**The request:** In the material below, swap every "The width and height of the screenshot is" for "Screen size:" and write out all the lines again with nothing else changed.

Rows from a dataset
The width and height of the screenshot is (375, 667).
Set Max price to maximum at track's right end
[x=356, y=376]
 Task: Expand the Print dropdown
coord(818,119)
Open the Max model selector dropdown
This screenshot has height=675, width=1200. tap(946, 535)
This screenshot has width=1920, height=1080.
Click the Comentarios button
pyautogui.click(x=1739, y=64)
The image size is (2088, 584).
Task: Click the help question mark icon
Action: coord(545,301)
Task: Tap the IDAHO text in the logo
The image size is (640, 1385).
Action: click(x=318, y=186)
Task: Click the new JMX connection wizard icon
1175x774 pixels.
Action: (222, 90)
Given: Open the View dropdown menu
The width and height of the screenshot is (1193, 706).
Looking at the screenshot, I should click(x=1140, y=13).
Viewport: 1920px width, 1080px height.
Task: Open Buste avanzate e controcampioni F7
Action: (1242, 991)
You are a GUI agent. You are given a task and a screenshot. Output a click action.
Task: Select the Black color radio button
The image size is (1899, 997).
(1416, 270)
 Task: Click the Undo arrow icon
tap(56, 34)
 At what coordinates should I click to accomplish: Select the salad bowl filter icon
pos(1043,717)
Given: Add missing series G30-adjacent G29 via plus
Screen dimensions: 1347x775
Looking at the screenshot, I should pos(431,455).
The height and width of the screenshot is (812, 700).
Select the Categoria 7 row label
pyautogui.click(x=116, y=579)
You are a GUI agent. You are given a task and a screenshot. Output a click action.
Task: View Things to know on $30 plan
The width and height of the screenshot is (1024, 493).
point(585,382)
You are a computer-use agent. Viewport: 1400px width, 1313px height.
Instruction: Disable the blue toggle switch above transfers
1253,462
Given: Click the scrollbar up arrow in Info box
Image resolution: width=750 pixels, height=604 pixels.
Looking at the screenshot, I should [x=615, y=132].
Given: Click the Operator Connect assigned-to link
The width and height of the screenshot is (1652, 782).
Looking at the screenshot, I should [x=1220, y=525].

**Exercise output:**
Screen size: (375, 667).
Set Max price to maximum at track's right end
[x=356, y=376]
 Task: Expand the Print dropdown
coord(818,119)
Open the Max model selector dropdown
This screenshot has height=675, width=1200. tap(946, 535)
This screenshot has width=1920, height=1080.
Click the Comentarios button
pyautogui.click(x=1739, y=64)
The image size is (2088, 584).
Task: Click the help question mark icon
Action: coord(545,301)
Task: Tap the IDAHO text in the logo
The image size is (640, 1385).
Action: click(x=318, y=186)
Task: Click the new JMX connection wizard icon
1175x774 pixels.
Action: (222, 90)
Given: Open the View dropdown menu
Screen size: (1193, 706).
Looking at the screenshot, I should click(x=1140, y=13).
Viewport: 1920px width, 1080px height.
Task: Open Buste avanzate e controcampioni F7
Action: (1242, 991)
You are a GUI agent. You are given a task and a screenshot. Output a click action.
Task: Select the Black color radio button
The image size is (1899, 997).
(1416, 270)
 Task: Click the Undo arrow icon
tap(56, 34)
 At what coordinates should I click to accomplish: Select the salad bowl filter icon
pos(1043,717)
Given: Add missing series G30-adjacent G29 via plus
Screen dimensions: 1347x775
Looking at the screenshot, I should pos(431,455).
The height and width of the screenshot is (812, 700).
Select the Categoria 7 row label
pyautogui.click(x=116, y=579)
You are a GUI agent. You are given a task and a screenshot. Output a click action.
Task: View Things to know on $30 plan
Screen size: (1024, 493).
point(585,382)
You are a computer-use agent. Viewport: 1400px width, 1313px height.
Instruction: Disable the blue toggle switch above transfers
1253,462
Given: Click the scrollbar up arrow in Info box
Image resolution: width=750 pixels, height=604 pixels.
Looking at the screenshot, I should [x=615, y=132].
Given: Click the Operator Connect assigned-to link
Screen size: (1652, 782).
Looking at the screenshot, I should [x=1220, y=525].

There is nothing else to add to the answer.